*** Exercise materials

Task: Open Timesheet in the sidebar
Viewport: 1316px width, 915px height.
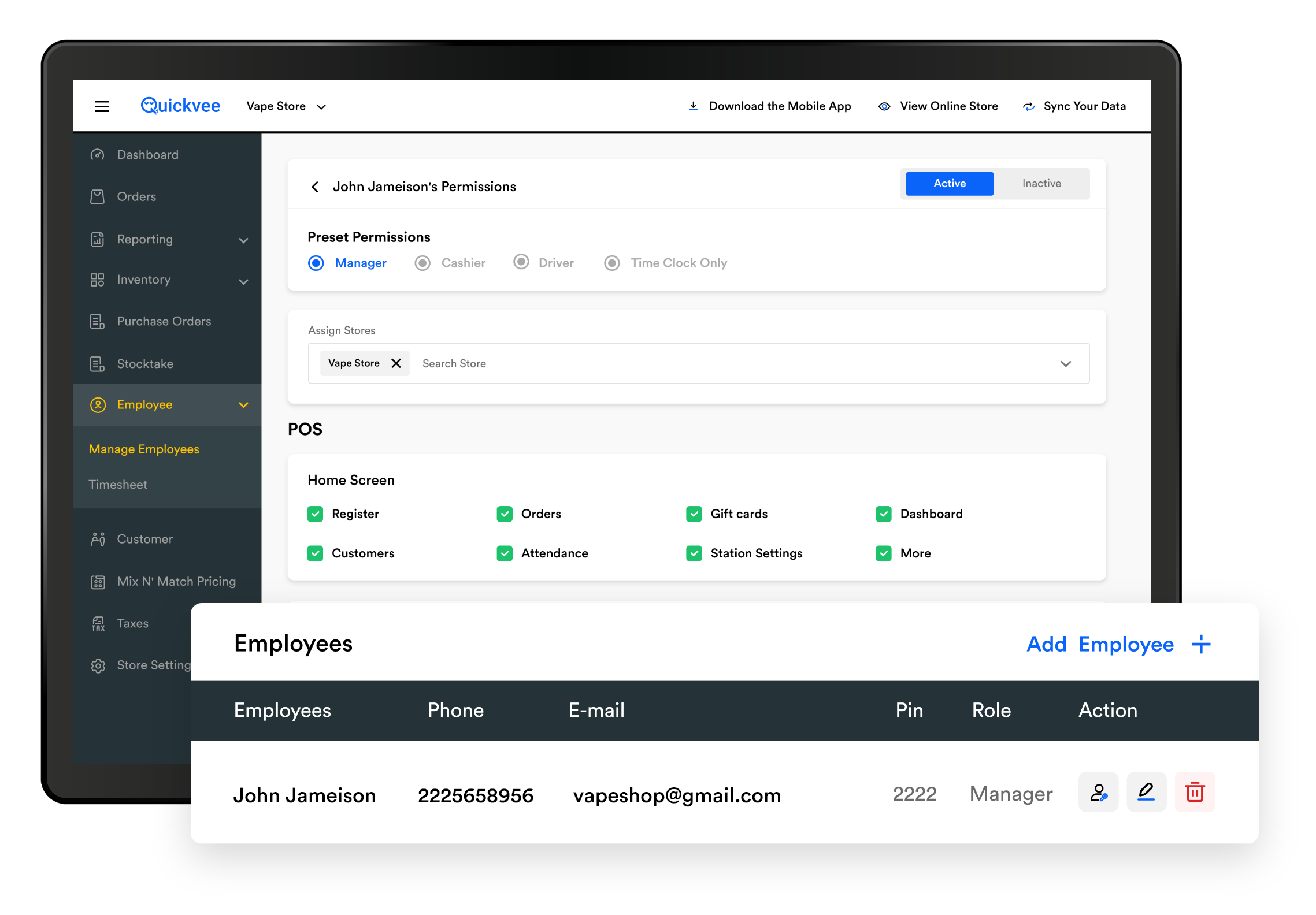Action: tap(118, 485)
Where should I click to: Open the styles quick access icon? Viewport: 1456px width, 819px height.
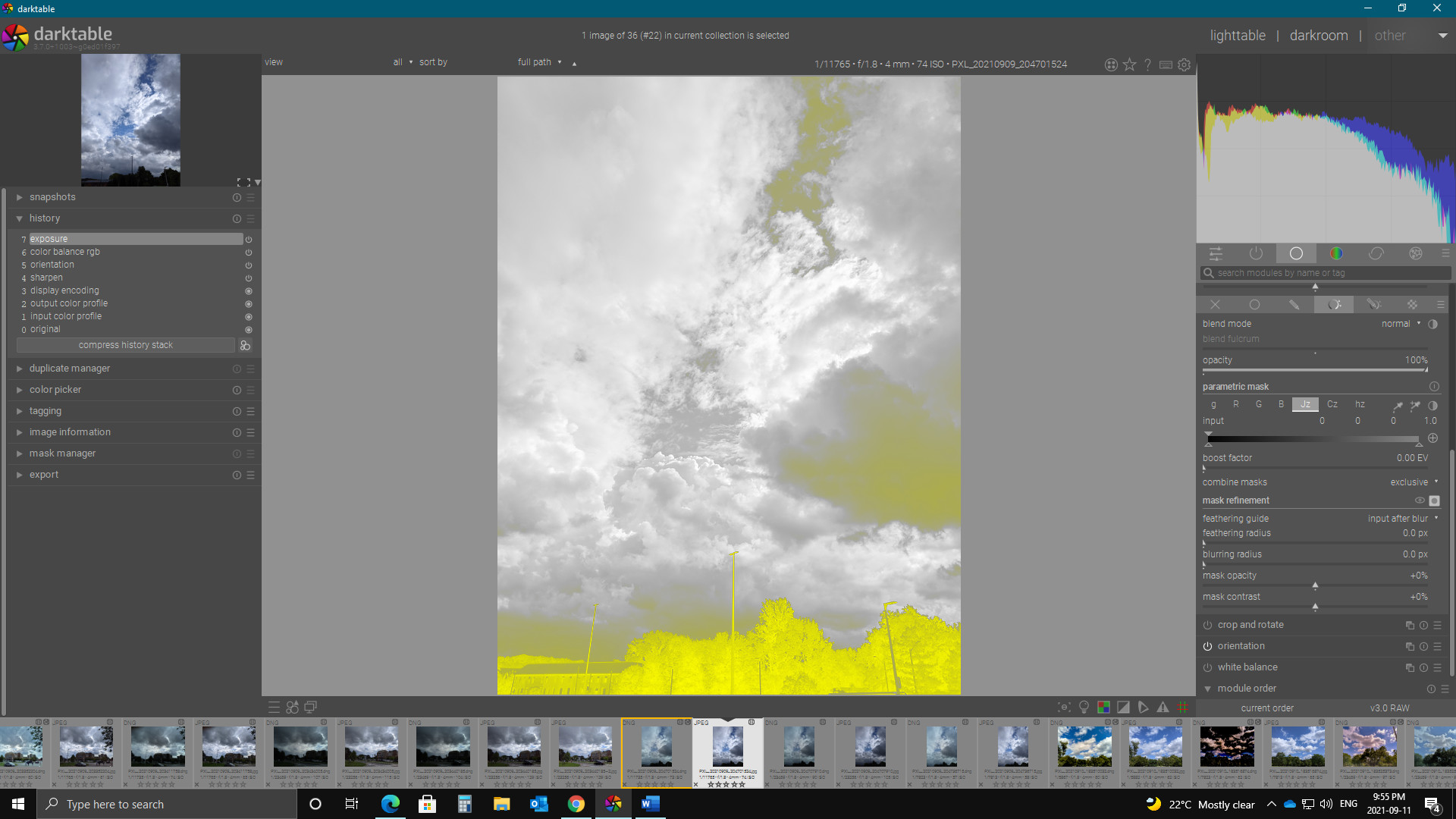pyautogui.click(x=292, y=707)

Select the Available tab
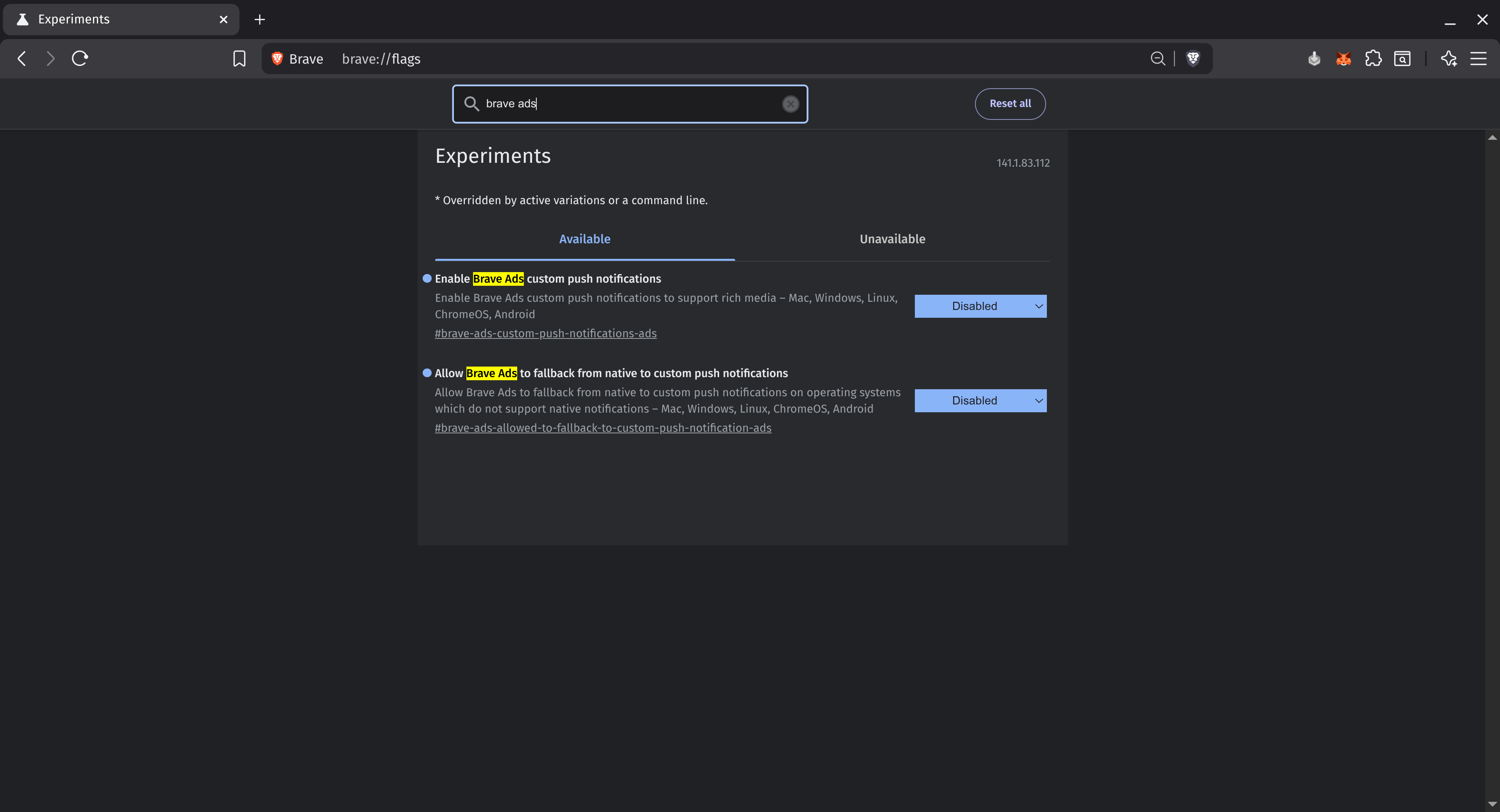click(585, 239)
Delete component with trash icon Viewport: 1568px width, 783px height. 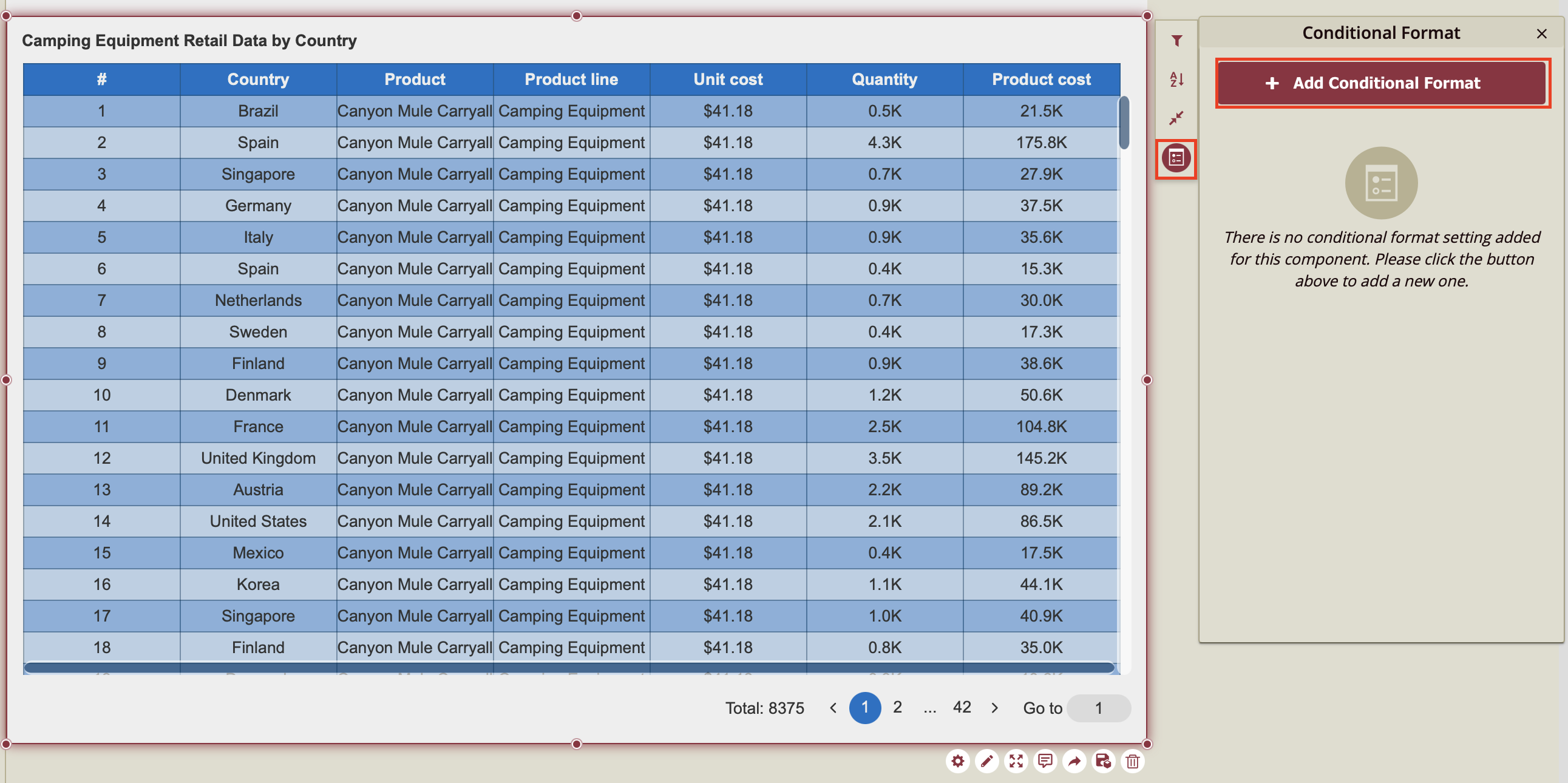point(1132,761)
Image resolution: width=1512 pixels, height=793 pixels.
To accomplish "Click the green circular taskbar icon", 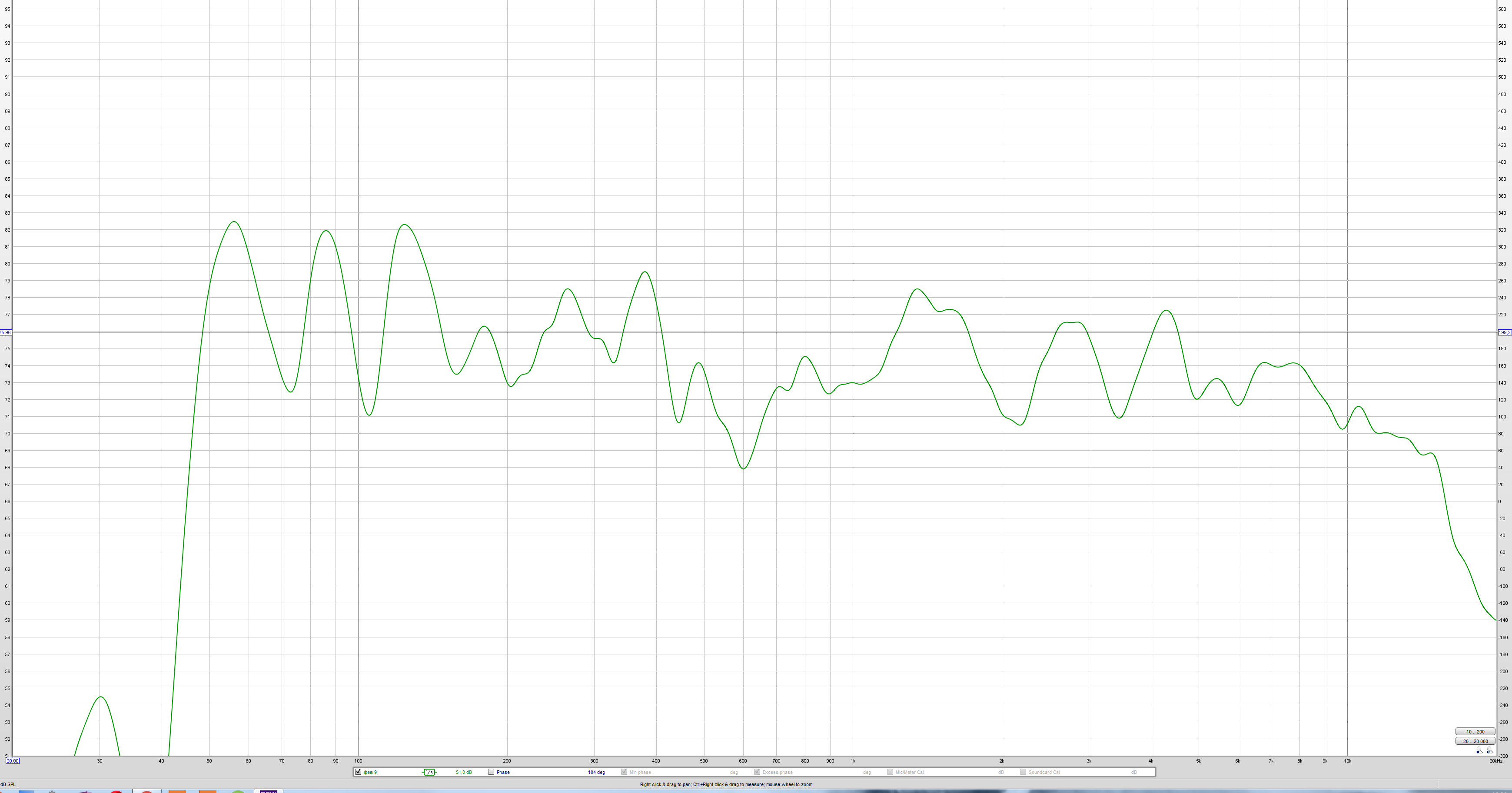I will click(237, 791).

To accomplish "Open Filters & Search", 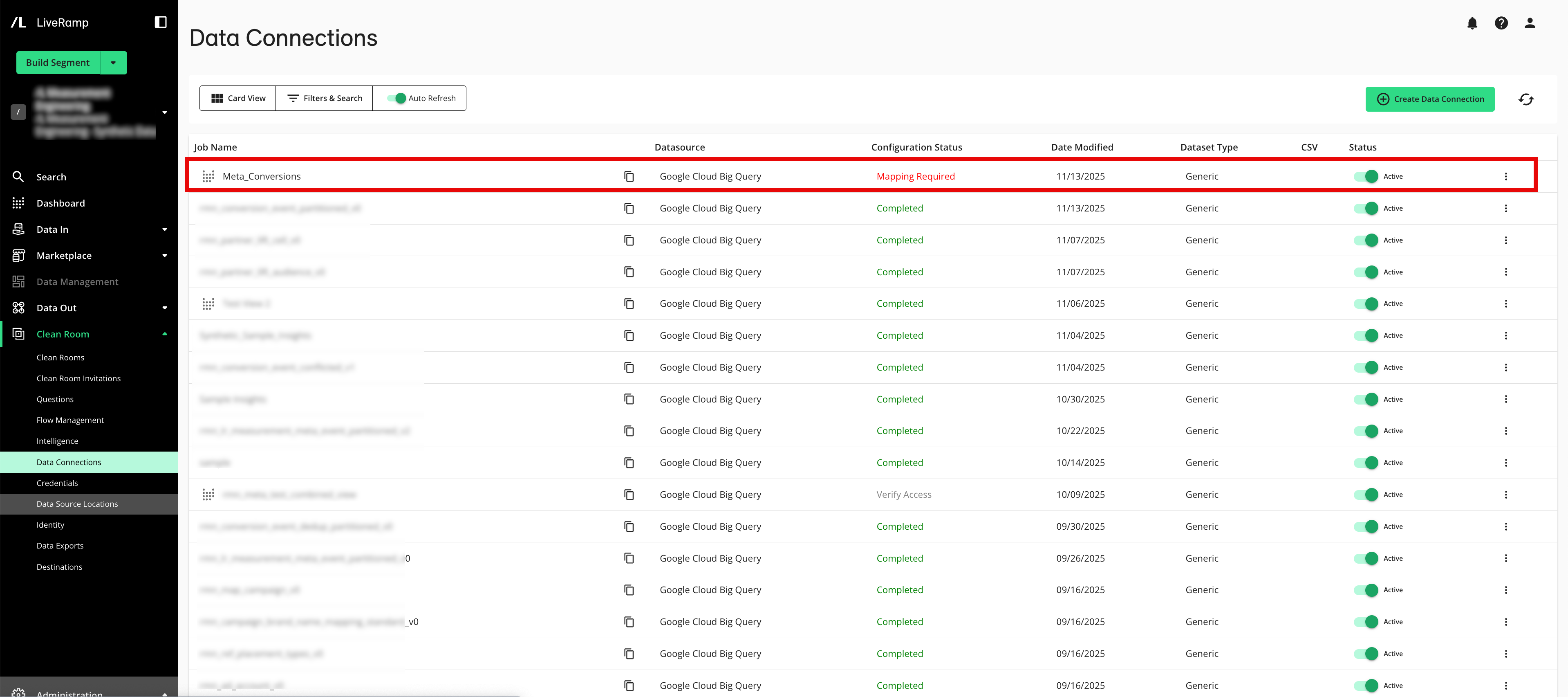I will [x=325, y=98].
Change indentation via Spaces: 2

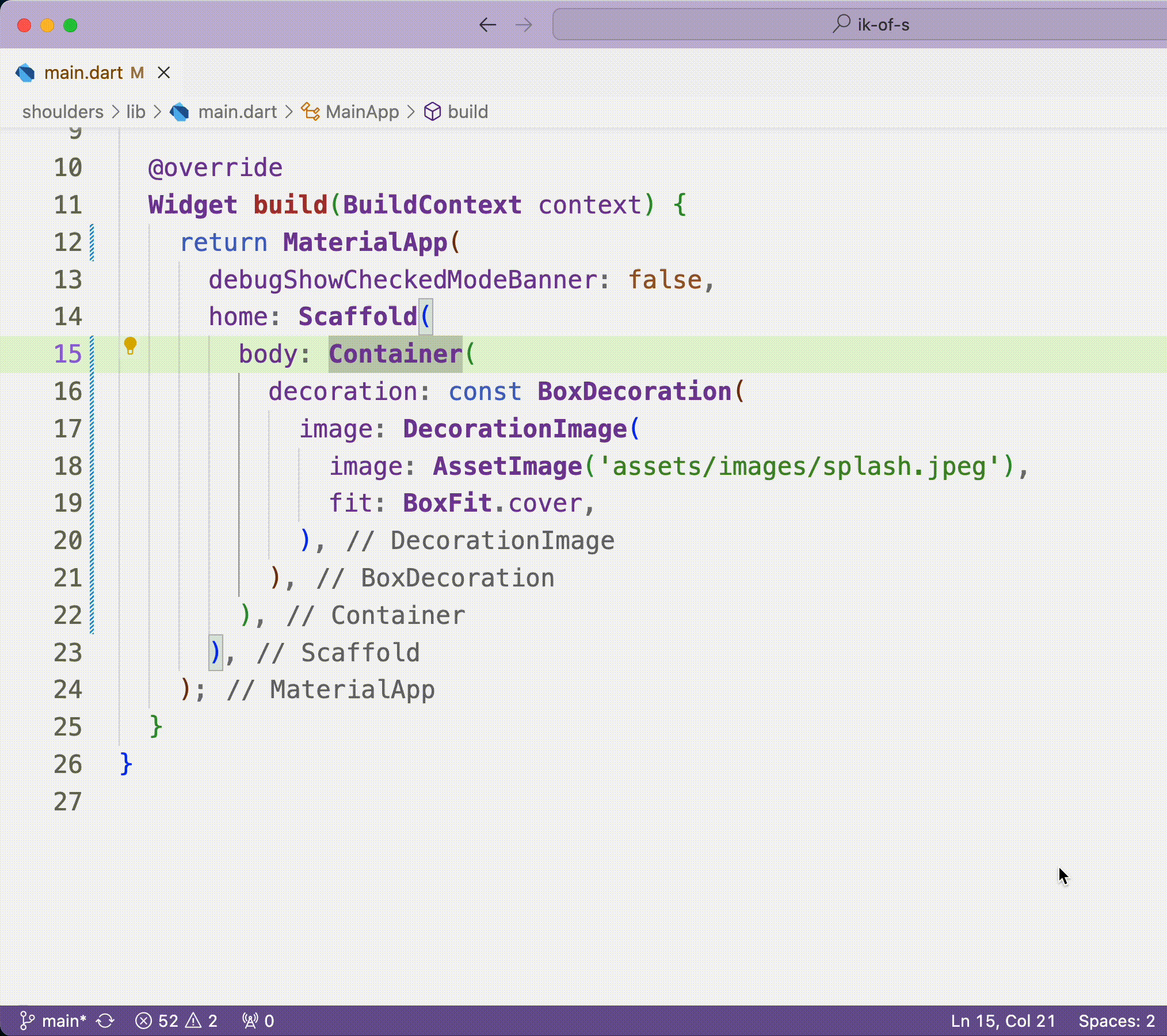[x=1116, y=1020]
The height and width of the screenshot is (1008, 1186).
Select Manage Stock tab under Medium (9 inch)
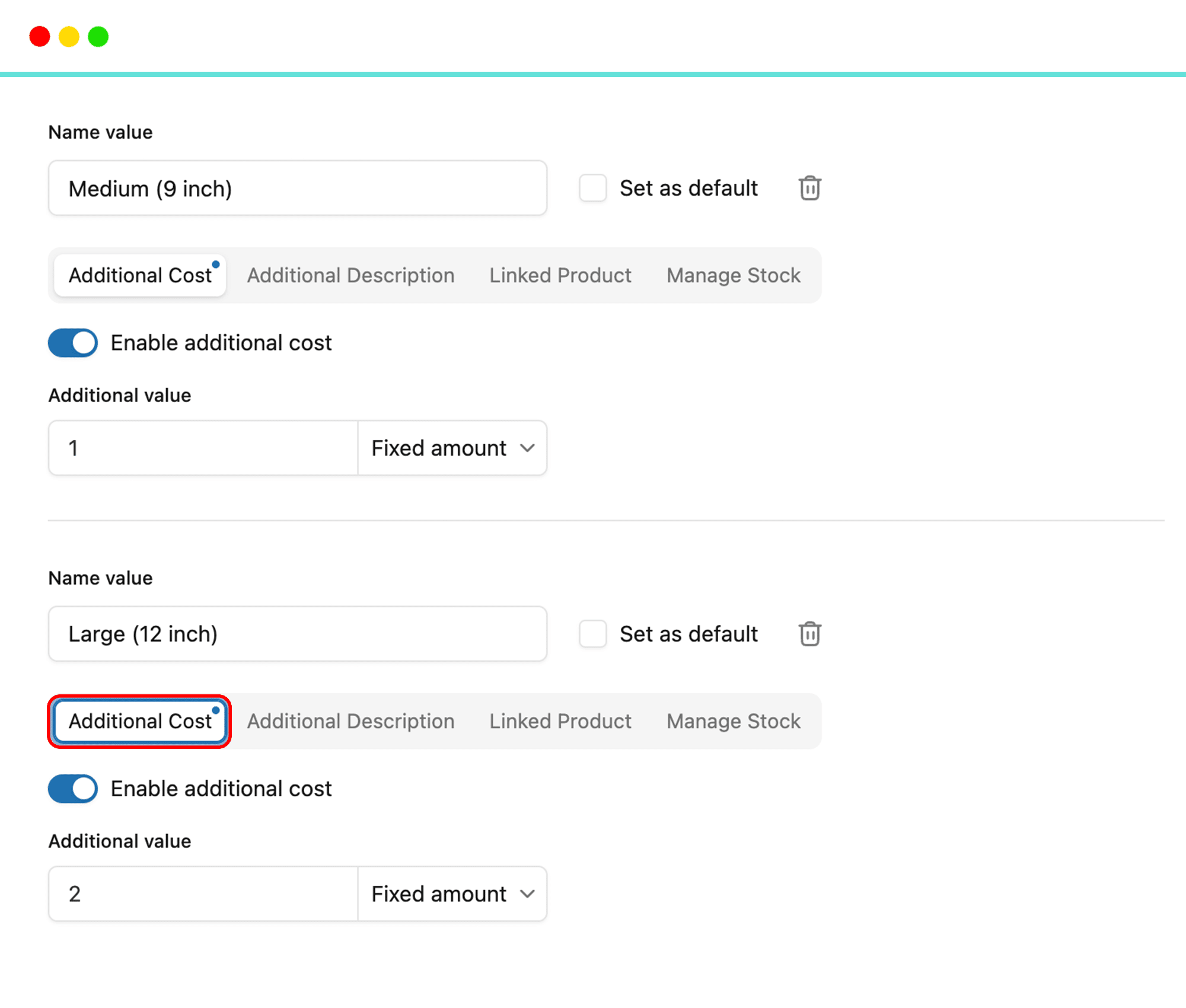point(733,276)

******

[Work task]: Could you repeat exactly the lines from the one containing "Change indentation via Spaces: 2" to the last line of the records, both included, and leave out every picture?

[Solution below]:
Change indentation via Spaces: 2

[x=1116, y=1020]
The height and width of the screenshot is (1008, 1186).
Select Manage Stock tab under Medium (9 inch)
point(733,276)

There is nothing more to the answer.